Zea dan Tajir saling berpandangan.

Putri Mbah Nyai: Di situ sudah ada pengumumannya.

Putri Mbah Nyai menunjuk ke sebuah pintu. Zea dan Tajir melihat ke arah yang dituju.

Di sebelah pondok pesantren terdapat sebuah bangunan yang saat ini pintunya tertutup. pintunya seperti pintu toko yang dapat dilipat. Jumlahnya ada dua. Yang satu bisa dilipat ke kiri, satunya ke kanan. Gentengnya tinggi.

Close Up: Di pintu tertempel kertas bertuliskan “Bagi-bagi 1000 bungkus makanan setiap hari, sampai tanggal 30 (1 bulan)”.

Zea : Kalau dendam? Mungkin Mbah Nyai punya dendam?

Putri Mbah Nyai: Ah, ibu juga pernah berpesan dulu kalau ada yang masih punya hutang ke ibu, ibu saya sudah menganggapnya lunas. Kalian punya hutang sama ibu saya? Sudah lunas. Nggak pa pa, anggap saja sedekah.

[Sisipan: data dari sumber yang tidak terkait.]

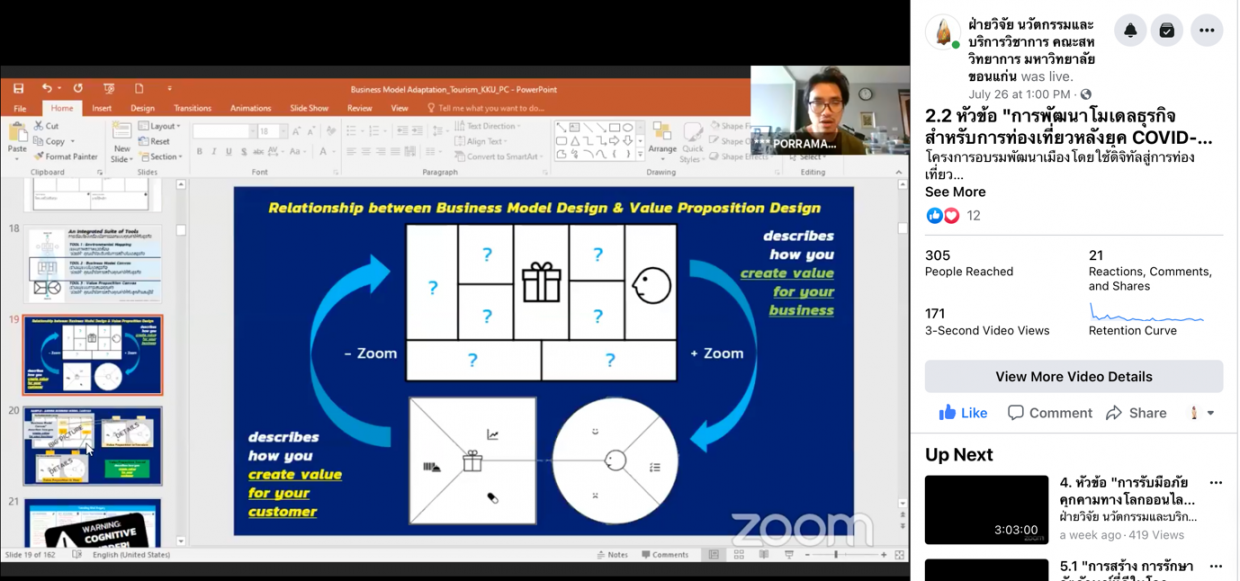Select the oval shape in shapes gallery

(627, 128)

Zea dan Tajir salah tingkah. Putri Mbah Nyai murung. Zea dan Tajir bingung.

Tajir: Kami minta maaf.

Putri Mbah Nyai: Saya hanya teringat pesan ibu saya. Ibu saya mengatakan itu sudah lama sekali, sebelum terkena stroke. Tiga tahun yang lalu mungkin. Lalu tiba-tiba ibu pingsan. Ketika bangun, ibu kesulitan menggerakkan tangan.

Putri Mbah Nyai mengusap air matanya yang berlinang. Zea dan Tajir bersimpati.

Putri Mbah Nyai: Sebenarnya beberapa bulan ini kondisi ibu sudah membaik. Ibu sudah bisa mengangkat telapak tangan walaupun lambat. Tapi kemarin hiks tiba-tiba hiks...

Putri Mbah Nyai mengusap air mata di pipinya.

    Zea : Saya dengar Mbah Nyai pernah memberikan sumbangan untuk perbaikan jalan. Orang baik seperti beliau pasti disayang Tuhan.

    Putri Mbah Nyai: Terima kasih.

    Tajir: Kalau begitu kami pamit. Semoga ibu dan keluarga yang ditinggalkan diberi ketabahan dan juga semoga pondok pesantrennya makin maju.

Putri Mbah Nyai: Amiin, terima kasih.

Zea : Terima kasih juga em, makanannya.

Zea dan Tajir menuju sepeda. Putri Mbah Nyai masuk. Zea memandangi kertas lagi.

Close up: kertas di pintu. Lalu di bawahnya (diluar kertas). Terdapat tulisan di pintu kanan “PENG” dan dibawahnya “HASIL”.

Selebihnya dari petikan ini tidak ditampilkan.